Fuller in sound than either 'Fixed Water' or 'The Infinite Circle', it is orchestral in tone and features, alongside Proper-Sheppard, the talents of another nine musicians, including a pianist and a four piece string section. There are radical new interpretations of three old songs, a cover of John Lennon's 'Jealous Guy' and four new songs, each of which, while acknowledging the pains of the past, also look more hopefully towards the future. One song, the opening 'The Sea', has Proper-Sheppard finding almost baptismal redemption by running away with his lover to the sea, while another 'Ship in the Sand' has him waking up alone some time after a relationship has messily ended, but feeling still blessed to be alive and knowing that he will now survive.

"It's true that my songs are more hopeful now" Proper-Sheppard ruminates. "I can look back on the God Machine now, and see that the songs I wrote then were about all me trying to find my place in the world. They sound quite naive now, but at the time they were about what I was living with and asked the kind of questions that I was asking myself on a day to day basis. Sophia then started, and Jimmy had died. The things in my personal life had become very confused and complicated, and the songs on those first two albums were again about what I was having to deal with on a daily basis."

"I don't really feel that I have any new direction now" he continues. "I am probably more confused than I have ever been, simply because I am getting older. I don't feel though that I have to analyse things quite so intently now . On the other hand though I don't know what lies ahead either. I am writing about all of that, but my writing isn't drenched so much in sadness any more. The songs are instead about me realising that 'This is my life. I have accepted it the way it is, but I can also build on it and go from here with it.' "

Proper-Sheppard is now working on a fourth and as-yet-untitled Sophia album, which will be studio recorded and which he hopes to release in April next year. His original plan was to re-record the new songs that appeared on 'De Nachten' on to it, but satisfied with them as they are and feeling that they are already the "definitive" versions, he has decided instead to concentrate entirely on unreleased material. He has written over forty five songs, and is now in the process of whittling them down to decide which ones he will record for the new CD.

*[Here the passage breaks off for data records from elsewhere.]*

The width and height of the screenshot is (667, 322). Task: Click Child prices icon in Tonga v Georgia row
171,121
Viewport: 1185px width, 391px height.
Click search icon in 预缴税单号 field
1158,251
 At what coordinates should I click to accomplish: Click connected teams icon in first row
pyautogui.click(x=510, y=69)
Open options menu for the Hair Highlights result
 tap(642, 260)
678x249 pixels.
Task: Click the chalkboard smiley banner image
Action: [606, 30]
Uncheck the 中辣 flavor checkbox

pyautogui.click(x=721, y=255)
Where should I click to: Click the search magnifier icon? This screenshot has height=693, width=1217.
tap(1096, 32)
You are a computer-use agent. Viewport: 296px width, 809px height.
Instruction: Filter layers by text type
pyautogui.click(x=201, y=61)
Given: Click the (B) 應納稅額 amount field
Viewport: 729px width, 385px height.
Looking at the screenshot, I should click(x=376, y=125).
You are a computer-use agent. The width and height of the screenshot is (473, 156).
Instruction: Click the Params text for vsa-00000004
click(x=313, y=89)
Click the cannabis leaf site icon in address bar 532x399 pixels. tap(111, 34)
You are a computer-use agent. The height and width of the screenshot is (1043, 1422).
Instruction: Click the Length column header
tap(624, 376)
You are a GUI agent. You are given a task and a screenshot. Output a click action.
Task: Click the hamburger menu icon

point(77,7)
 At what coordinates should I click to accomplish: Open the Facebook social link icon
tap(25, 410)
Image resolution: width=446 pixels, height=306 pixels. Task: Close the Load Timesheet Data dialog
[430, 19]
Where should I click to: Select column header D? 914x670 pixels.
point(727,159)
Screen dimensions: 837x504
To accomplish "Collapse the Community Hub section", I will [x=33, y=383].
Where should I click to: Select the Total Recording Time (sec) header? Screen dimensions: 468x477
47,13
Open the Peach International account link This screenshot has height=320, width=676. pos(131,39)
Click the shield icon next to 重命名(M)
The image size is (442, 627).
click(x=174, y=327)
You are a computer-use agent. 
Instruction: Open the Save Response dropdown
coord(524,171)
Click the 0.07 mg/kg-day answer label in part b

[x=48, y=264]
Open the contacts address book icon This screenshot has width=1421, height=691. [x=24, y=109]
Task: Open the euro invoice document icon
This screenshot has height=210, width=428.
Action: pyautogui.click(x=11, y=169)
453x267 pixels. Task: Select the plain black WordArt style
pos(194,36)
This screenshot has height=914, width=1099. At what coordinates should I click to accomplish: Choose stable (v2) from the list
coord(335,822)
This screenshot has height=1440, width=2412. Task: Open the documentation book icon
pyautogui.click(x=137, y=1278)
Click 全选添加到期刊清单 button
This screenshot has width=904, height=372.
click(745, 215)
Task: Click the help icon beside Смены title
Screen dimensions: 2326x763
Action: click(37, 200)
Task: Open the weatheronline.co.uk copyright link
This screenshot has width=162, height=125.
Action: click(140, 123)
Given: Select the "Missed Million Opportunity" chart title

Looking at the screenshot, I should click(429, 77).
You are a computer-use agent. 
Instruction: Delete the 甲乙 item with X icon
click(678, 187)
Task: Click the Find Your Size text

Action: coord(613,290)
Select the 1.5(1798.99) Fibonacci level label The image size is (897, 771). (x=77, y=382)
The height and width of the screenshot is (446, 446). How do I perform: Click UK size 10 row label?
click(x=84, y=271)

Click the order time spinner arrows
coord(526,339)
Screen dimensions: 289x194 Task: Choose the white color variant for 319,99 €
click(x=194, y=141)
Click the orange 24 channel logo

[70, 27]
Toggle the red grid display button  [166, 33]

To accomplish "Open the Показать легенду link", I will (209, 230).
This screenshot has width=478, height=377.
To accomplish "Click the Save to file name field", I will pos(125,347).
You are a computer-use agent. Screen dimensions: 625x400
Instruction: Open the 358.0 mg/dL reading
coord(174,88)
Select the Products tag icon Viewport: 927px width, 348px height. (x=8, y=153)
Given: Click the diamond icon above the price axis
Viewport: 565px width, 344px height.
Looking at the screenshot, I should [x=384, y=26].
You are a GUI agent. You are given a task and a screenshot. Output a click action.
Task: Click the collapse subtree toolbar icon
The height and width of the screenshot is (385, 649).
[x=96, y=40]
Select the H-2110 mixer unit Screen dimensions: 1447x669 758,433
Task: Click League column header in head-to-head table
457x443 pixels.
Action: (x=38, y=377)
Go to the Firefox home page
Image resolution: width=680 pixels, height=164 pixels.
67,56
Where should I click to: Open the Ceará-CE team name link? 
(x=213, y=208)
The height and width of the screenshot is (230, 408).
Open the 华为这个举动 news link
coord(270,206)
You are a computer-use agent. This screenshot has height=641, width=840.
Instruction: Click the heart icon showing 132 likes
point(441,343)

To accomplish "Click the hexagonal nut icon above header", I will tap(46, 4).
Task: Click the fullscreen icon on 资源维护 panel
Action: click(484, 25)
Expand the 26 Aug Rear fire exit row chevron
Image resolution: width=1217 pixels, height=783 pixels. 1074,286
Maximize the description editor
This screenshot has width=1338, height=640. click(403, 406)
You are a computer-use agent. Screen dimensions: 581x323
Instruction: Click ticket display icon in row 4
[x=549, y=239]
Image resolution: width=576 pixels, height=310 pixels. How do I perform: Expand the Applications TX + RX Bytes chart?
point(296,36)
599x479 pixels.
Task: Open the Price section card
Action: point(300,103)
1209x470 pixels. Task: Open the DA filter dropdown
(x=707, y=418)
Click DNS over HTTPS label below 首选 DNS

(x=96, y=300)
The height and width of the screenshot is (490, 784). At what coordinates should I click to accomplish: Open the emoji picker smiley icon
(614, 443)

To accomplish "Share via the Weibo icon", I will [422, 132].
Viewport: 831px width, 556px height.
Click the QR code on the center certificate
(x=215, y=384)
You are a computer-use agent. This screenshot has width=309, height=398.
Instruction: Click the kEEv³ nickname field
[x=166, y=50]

"'De Nachten' was really intended as a way for me just to let people know what I was doing until I could record some new studio material" he says. "But it summed up so much of a part of my life and it has become such an important record to me that it has now shifted the focus of the next Sophia record. I, therefore, keep throwing out songs. It's not because I don't like them or because they're not good enough. It's just now I want all my records to have a similar sense of focus and purpose."

As well as the Sophia record, Proper-Sheppard also fronts a side project, the May Queens, which features many of the same personnel as his regular band, but has a rockier sound and, incorporating elements of the Pixies, Sonic Youth and also Lynyrd Skynyrd and Led Zeppelin, released a limited edition eponymous debut album (FLOW CD 009) last year. He hopes to put out a follow-up album next year.

Sophia have recently concluded playing a set of British dates in support to Mogwai. Copenhagen will also be playing a series of European city shows in December, and Elysian Fields and Rhonda Harris will both be also touring Britain early next year.

"I am really fortunate to be making music and to be doing something which I continue to enjoy more and more" Proper-Sheppard concludes. "When I was on Fiction and Polygram, we had money coming in and everything was much simpler. It is a lot more stressful running your own business, but I am so much happier now though . When I look at everything around me, I know that I have created it, and that is really satisfying. "

Life at the Flower Shop will continue to be busy. From bad times to good times, and surviving personal tragedy, Robert Proper-Sheppard has come far, and has moved from success to sucess . Hopefully he and the Flower Shop Recordings label will both long continue to flourish.